I looked for a memory-efficient data structures and I found a gem: Hash Array Mapped Trie (HAMT). The author, Phil Bagwell, wrote two papers related to the subject:
- Fast And Space Efficient Trie Searches, 2000 (pdf) (source)
- In this paper the author is comparing various implementations of Tries and introduces Array Mapped Trie.
- Ideal Hash Trees, 2001 (pdf) (source)
- This paper describes using Array Mapped Trie as a good data structure for a generic hash table.
Let's start with the basics.
Okay, let's not start with the basics. Tries (aka. prefix Trees) are nicely described on Wikipedia, go and read that first.
An exectuive summary: Tries are like normal Trees but, instead of
having a value stored on every node, it is only stored on the final leaves.
For comparison, here's the normal binary Tree storing values
And a Trie (prefix tree) whith prefix size of two bits:
Although it may look good, we haven't yet described the data structure in all details: how to store mapping between prefix and value or pointer on every node?
One obvious idea may be to just use an array for that. In our tree that would mean an array of length four for every node. This is indeed a good idea - no need to find the relevant mapping, just use the prefix as an array index:
The problem is that memory footprint is quite big. Even for our simple case there are a lot slots wasted by NULL values.
Mr Bagwell in his paper proposes compressing this array by using a bitmap to store which slots are not-NULL. For example, the map for the first leaf:
1001. Having this bitmap, we are able to compress the
array and store only something like that:
With the mask and a few bitwise operations (including the famous
popcount instruction) it is
possible to quickly say which position on the array holds which exact
prefix. For example in our case
00 is the 0th element of the array
and stores a value, and
11 is 1st element and stores the pointer to
Our Trie after compression will look like:
No bytes are now wasted and retrieving data still has complexity proportional to the prefix length.
Now you know how a compressed Trie works and that it keeps all the advantages of the Trie but having optimal memory footprint.

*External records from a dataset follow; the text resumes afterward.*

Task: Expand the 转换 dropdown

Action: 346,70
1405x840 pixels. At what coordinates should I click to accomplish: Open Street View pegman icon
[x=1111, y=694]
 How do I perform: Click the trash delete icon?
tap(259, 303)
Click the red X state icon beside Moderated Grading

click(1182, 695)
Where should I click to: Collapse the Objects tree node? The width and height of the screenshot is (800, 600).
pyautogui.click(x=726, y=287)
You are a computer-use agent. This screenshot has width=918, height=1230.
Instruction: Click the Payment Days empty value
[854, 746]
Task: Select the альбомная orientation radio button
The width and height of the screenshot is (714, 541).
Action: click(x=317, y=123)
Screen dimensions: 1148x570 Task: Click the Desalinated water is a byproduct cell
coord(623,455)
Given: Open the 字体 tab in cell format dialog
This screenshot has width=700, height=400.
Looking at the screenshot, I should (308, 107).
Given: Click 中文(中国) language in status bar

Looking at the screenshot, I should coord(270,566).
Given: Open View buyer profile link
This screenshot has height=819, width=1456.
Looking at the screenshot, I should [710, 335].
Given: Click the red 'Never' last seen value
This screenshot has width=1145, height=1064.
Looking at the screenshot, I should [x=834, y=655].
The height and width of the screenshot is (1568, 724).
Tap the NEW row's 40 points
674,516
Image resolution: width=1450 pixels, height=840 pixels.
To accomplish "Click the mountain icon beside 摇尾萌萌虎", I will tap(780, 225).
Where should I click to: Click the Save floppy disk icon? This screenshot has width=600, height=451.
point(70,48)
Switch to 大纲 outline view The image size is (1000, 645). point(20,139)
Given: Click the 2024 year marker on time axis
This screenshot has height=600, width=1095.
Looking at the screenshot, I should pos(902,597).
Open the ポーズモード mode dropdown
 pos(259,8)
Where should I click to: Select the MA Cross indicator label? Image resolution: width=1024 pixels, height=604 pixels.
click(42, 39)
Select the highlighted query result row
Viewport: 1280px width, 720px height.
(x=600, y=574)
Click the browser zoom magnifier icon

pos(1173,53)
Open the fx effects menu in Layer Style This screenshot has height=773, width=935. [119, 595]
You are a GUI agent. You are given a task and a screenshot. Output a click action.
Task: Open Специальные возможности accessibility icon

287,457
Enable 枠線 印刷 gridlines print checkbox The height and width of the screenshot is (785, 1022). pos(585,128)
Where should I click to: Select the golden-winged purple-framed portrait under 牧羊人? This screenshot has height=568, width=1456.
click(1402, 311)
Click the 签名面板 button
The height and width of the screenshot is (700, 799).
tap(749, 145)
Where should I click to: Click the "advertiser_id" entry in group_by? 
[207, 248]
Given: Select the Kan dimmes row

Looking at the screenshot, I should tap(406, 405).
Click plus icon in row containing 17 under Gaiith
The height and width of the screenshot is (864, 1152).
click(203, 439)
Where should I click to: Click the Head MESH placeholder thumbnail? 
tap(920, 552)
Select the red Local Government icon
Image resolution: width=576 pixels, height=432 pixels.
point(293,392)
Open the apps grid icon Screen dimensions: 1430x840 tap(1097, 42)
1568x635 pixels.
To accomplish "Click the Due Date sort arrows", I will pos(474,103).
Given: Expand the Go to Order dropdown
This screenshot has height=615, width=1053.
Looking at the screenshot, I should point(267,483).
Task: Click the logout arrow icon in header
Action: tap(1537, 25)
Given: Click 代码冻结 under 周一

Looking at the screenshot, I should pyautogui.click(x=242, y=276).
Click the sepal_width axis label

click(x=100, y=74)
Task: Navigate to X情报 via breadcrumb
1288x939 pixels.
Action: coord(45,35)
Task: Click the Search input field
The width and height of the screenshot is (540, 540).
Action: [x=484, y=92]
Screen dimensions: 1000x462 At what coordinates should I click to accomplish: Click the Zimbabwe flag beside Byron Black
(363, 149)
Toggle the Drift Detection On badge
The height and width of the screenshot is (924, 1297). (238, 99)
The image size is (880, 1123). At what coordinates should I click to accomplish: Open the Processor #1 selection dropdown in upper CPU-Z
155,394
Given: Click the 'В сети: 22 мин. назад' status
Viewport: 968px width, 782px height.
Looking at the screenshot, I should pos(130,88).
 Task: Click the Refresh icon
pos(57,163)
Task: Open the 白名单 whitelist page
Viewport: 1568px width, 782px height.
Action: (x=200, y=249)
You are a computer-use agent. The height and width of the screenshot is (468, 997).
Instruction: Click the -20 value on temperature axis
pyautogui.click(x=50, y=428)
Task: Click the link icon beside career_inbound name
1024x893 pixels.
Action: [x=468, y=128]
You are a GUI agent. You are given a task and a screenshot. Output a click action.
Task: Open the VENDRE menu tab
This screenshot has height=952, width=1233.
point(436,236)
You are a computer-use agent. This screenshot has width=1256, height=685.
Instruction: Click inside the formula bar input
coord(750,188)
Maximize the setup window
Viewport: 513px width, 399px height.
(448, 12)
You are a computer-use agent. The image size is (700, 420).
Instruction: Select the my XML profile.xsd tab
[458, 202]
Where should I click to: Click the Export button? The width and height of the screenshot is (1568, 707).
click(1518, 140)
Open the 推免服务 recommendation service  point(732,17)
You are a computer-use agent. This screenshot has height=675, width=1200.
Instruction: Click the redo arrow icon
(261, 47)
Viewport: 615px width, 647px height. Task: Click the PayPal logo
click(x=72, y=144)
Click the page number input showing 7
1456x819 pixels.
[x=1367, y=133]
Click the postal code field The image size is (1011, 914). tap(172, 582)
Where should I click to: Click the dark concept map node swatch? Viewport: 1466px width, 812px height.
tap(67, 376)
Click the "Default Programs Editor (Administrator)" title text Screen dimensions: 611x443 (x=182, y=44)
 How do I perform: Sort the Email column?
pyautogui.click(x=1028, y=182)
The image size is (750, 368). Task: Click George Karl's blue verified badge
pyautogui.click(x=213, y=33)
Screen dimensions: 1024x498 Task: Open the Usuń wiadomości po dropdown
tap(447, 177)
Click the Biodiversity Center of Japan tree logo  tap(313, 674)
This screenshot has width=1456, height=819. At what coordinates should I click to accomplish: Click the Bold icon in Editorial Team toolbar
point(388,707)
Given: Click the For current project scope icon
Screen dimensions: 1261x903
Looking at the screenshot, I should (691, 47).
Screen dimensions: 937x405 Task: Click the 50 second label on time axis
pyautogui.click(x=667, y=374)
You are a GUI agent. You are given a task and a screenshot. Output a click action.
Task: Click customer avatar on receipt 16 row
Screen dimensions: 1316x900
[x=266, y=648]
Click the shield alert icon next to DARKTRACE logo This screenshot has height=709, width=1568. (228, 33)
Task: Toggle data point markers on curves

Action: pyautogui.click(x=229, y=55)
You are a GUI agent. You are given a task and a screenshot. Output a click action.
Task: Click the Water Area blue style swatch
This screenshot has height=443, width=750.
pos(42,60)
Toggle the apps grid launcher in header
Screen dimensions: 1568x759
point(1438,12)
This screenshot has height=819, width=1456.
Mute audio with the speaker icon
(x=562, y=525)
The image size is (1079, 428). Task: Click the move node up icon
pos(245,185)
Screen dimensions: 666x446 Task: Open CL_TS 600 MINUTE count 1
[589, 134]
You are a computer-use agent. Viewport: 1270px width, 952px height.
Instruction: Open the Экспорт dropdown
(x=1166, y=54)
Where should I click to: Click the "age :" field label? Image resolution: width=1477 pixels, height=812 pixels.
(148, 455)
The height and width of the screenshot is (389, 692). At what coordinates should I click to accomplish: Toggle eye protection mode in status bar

I described a simplified data structure, much more can be done to make it go really fast.
The uncompressed implementation has an advantage - every node was exactly the same size and memory management is trivial. The compressed variant on the other hand doesn't waste any memory, but it puts a lot of stress onto the "malloc(3)" implememtation.
Implementing a tuned for this data structure memory allocator is neccesary to gain an ultimate performance.
I showed examples of 2-bit dispatching, but original Hash Array Mapped Trie described in the paper is using 5 bits on each layer (bitmaps of size 32 bits). Of course, nothing is stopping from extending the schema to 64 bitmaps and 6 bits for each layer.
HAMT is a very nice data structure. Reasonably easy to work with, with very good performance characteristics when the keys are distributed uniformally. This suits ideally for a generic hash table implementation and will work well for my full-text search engine if I'll use md5 checksums instead of plaintext words for keys.
Finally, HAMT introduces very little memory overhead.